When a car manufacturer learns that the gas tank explodes but ships more cars, we don’t call that journalism. We call it negligence—or worse.
Why “Public Figure” Is the Wrong Lens
The Sullivan line of cases presumes three things:
- Human intent: a journalists believed what they wrote was the truth.
- Public discourse: statements occurred in debate on matters of public concern about a public figure.
- Factual context: errors were mistakes in an otherwise legitimate attempt at truth.
None of those apply here.
Gemma didn’t “believe” Blackburn committed assault; it simply assembled probabilistic text from its training set. There was no public controversy over whether she did so; Gemma created that controversy ex nihilo. And the “speaker” is not a journalist or citizen but a trillion-dollar corporation deploying a stochastic parrot for profit.
Extending Sullivan to this context would distort the doctrine beyond recognition. The First Amendment protects speakers, not software glitches.
A Better Analogy: Unsafe Product Behavior—and the Ghost of Mrs. Palsgraf
Courts should treat AI defamation less like tabloid speech and more like defective design, less like calling out racism and more like an exploding boiler.
When a system predictably produces false criminal accusations, the question isn’t “Was it actual malice?” but “Was it negligent to deploy this system at all?”

▸ **EXERCISE PROMPT**: Change the portion of the AI defamation text that begins with the words "- Factual context: errors" and ends with "not software glitches.", putting "a very large company" wherever "a trillion-dollar corporation" appears.

▸ **MATERIAL PROVIDED**:
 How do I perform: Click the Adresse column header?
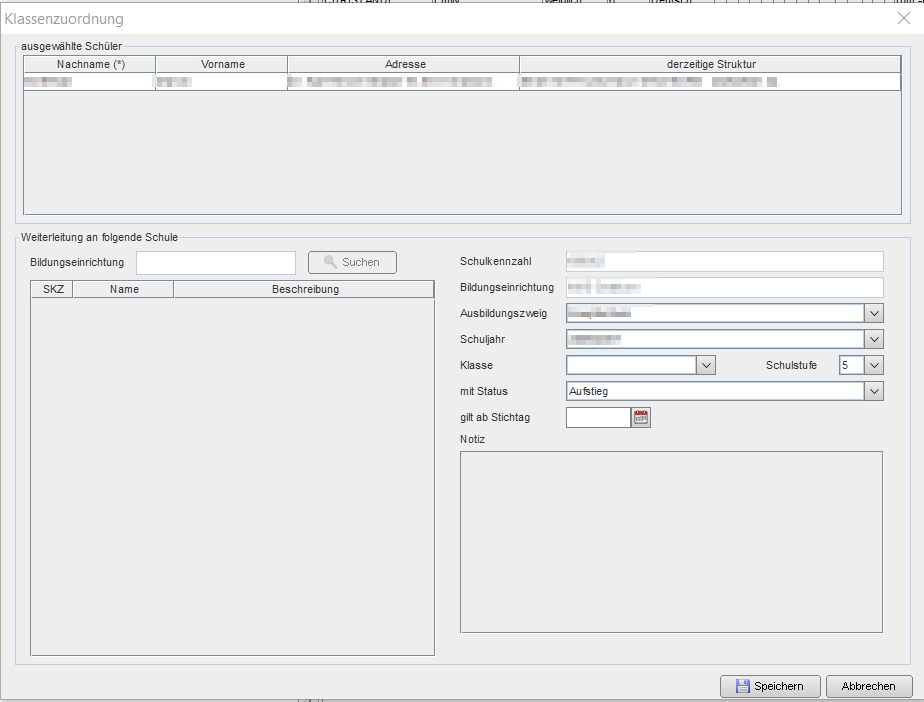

▸ **SOLUTION TO THIS PROBLEM**:
- Factual context: errors were mistakes in an otherwise legitimate attempt at truth.
None of those apply here.
Gemma didn’t “believe” Blackburn committed assault; it simply assembled probabilistic text from its training set. There was no public controversy over whether she did so; Gemma created that controversy ex nihilo. And the “speaker” is not a journalist or citizen but a very large company deploying a stochastic parrot for profit.
Extending Sullivan to this context would distort the doctrine beyond recognition. The First Amendment protects speakers, not software glitches.